#### [Предоставленный текст]
☆ ☆ ☆ ☆

Немного утолив свой голод, мы вернулись к заполненной водой ложбине, отпустили наших лошадей пастись, а сами сразу же начали собирать наше мясо и жарить его — мы ели до тех пор, пока не насытились полностью. Единственно, что омрачало нашу радость, так это отсутствие соли. Во время марша через пустыню нас окружали горы соли, но у нас не было мяса. А теперь, среди изобилия мяса, у нас не было соли.

 

После основательного отдыха мы возобновили наш марш и, пройдя около пяти миль, достигли реки Биг-Уашита. Здесь мы остановились на пять дней и полностью посвятили их охоте. Сыровяленое мясо было нашим хлебом и свежее мясо говядиной — мы непрерывно лакомились то лосятиной, то олениной, то мясом антилопы то индюшатиной. За эти пять дней сплошного праздника, все то, что мы пережили в пустыне, было забыто и, в конце концов, полностью возрожденные и восстановившие свою былую силу, мы пошли дальше.

 

Прямая дорога привела бы нас в другую пустыню, но теперь, знающие и опытные, мы решили идти вдоль рек, несмотря на всю их извилистость. Таким образом, мы прошли вдоль Биг-Уашиты до того места, где пересекались дороги на Белнап и Радзимински, а затем — прямо к находившемуся в 75-ти милях оттуда нашему месту назначения. Наш путь пролегал по богатой стране, с большим количеством дичи, и мы жили, как богачи — роскошно — но исключительно на мясе, и поэтому читатель может представить, как мы возликовали, когда у Литтл-Уашиты повстречали повозку — груженую мукой, беконом, двумя печками и двумя сковородами. Мы сразу же подумали о хлебе, и как же быстро работали наши руки, замешивающие для него тесто! Те читатели, которые посвящены в тайны кулинарии, вполне могут представить себе, как выглядел испеченный нами хлеб, с учетом весьма неподходящих для хлебопечения условий, но все же, это был хлеб, и мы очень радовались ему. Многие недели мы не ели ничего, кроме мяса, а теперь мы только и делали, что пекли хлеб и ели его, а съев, пекли снова, и снова ели — и так до тех пор, когда одни стали вполне достойными кандидатами для больницы, а иные — и для кладбища. Поступивший следующим утром приказ идти дальше слышали только те, кто страдал либо от коликов, либо дизентерии, но некоторые из них могли идти своими ногами, и они шли. После каждой мили мы хоть кого-нибудь, да недосчитывались — двадцатипятимильный дневной переход осилили немногие, но отставшие, в конце концов, пришли тоже — это просто чудо, что никто из них не умер и не остался лежать на обочине.

☆ ☆ ☆ ☆

#### [Исходные данные]
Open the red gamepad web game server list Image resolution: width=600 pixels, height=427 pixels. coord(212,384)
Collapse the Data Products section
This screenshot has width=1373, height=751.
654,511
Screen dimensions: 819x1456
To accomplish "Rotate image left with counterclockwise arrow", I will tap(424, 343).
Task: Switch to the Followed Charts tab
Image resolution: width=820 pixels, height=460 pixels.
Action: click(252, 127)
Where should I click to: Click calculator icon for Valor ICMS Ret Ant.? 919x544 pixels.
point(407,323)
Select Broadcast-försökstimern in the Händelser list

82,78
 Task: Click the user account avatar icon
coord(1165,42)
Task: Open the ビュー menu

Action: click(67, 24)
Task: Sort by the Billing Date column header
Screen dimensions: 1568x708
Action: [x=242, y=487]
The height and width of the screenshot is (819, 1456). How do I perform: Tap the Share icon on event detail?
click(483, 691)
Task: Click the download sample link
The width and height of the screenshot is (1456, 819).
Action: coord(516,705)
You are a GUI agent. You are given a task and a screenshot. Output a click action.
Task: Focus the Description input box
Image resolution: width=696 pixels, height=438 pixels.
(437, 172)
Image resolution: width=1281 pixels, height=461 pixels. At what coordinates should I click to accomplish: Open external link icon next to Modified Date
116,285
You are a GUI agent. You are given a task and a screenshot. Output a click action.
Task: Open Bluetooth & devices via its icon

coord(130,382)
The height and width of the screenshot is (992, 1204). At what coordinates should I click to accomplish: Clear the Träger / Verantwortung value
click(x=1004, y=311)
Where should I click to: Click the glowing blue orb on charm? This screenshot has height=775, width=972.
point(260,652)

☆ ☆ ☆ ☆

#### [Письменное задание]
Перепишите слово в слово отрывок из рассказа о походе: начните с места, где стоят слова «Немного утолив свой», и остановитесь после слов «не было соли.». Строки здесь никакой роли не играют.

#### [Ожидаемый ответ]
Немного утолив свой голод, мы вернулись к заполненной водой ложбине, отпустили наших лошадей пастись, а сами сразу же начали собирать наше мясо и жарить его — мы ели до тех пор, пока не насытились полностью. Единственно, что омрачало нашу радость, так это отсутствие соли. Во время марша через пустыню нас окружали горы соли, но у нас не было мяса. А теперь, среди изобилия мяса, у нас не было соли.